Qué películas quedan por delante
La clasificación histórica sigue encabezada por Lo imposible, que abrió con cerca de 8,9 millones de euros. Por detrás aparecen Torrente 4: Lethal Crisis, con alrededor de 8,4 millones, y Torrente 3: El Protector, con unos 7,2 millones. La sexta película se ha quedado a un paso de superar también a esa tercera entrega, algo que explica por qué su estreno ha generado tanto ruido dentro del sector.
| Película | Primer fin de semana | Posición histórica |
|---|---|---|
| Lo imposible | 8,9 millones de euros | 1 |
| Torrente 4: Lethal Crisis | 8,4 millones de euros | 2 |
| Torrente 3: El Protector | 7,2 millones de euros | 3 |
| Torrente presidente | 6,9 millones de euros | 4 |
Ese cuadro permite entender mejor el verdadero tamaño del estreno. La nueva película no compite contra lanzamientos corrientes, sino contra algunos de los mayores hitos comerciales del cine español contemporáneo. Y lo hace en un mercado más fragmentado, con más competencia del consumo en plataformas y con hábitos de asistencia mucho menos estables.
La gran incógnita ahora está en la resistencia de Torrente presidente
El siguiente paso será comprobar su aguante en las próximas semanas. Un gran arranque garantiza visibilidad, pero no siempre asegura un recorrido largo. En este caso, la ventaja es que Torrente presidente parte con una base masiva de espectadores y con una conversación pública muy superior a la de cualquier otro estreno español reciente. Si mantiene bien el pulso entre semana y en su segundo fin de semana, la discusión dejará de centrarse solo en el estreno y pasará a su puesto entre las películas españolas más taquilleras de los últimos años.
La referencia de largo recorrido sigue siendo Ocho apellidos vascos, líder histórica con más de 56 millones de euros, una cota todavía muy lejana. Pero el objetivo inmediato de la nueva película no pasa por esa marca, sino por consolidarse como el gran fenómeno comercial del año y ampliar otra vez el dominio de Santiago Segura en las salas españolas.

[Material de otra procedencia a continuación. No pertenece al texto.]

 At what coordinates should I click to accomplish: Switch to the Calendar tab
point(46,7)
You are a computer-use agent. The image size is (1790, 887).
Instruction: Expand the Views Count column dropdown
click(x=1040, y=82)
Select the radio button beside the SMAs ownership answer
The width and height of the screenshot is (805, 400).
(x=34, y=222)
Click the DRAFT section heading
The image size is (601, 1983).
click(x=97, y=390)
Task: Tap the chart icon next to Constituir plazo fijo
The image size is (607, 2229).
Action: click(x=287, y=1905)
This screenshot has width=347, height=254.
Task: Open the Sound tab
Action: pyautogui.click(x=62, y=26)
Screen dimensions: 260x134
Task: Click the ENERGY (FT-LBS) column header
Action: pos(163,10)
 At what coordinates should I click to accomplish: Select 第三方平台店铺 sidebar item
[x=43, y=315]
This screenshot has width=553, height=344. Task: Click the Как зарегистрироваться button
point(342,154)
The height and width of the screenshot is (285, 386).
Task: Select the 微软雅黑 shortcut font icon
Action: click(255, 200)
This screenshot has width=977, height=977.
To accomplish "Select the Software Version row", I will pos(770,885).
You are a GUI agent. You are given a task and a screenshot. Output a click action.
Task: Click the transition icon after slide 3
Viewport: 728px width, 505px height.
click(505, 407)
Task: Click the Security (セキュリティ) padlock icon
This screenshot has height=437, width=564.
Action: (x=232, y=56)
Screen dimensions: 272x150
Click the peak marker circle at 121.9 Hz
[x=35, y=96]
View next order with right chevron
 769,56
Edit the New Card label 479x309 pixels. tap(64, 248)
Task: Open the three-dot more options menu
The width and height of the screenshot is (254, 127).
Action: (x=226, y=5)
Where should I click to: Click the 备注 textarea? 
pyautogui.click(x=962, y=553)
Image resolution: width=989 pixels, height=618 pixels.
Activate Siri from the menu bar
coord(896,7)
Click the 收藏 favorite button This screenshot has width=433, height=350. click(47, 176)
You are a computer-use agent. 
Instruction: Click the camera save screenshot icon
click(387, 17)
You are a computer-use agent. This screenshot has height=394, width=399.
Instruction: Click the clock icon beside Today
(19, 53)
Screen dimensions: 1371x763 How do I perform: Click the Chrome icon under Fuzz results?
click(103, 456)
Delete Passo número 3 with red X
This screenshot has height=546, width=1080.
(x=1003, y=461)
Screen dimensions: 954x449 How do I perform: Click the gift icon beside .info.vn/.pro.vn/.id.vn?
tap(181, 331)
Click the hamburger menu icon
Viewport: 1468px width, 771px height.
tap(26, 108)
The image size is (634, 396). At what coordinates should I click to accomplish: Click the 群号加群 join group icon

Eso es lo que convierte a Torrente presidente en algo más que un regreso nostálgico. La película ha devuelto a Santiago Segura al centro de la taquilla con un estreno que ya es histórico y que vuelve a demostrar que, cuando aparece una propuesta con verdadero tirón popular, el público español todavía responde en masa ante Torrente presidente.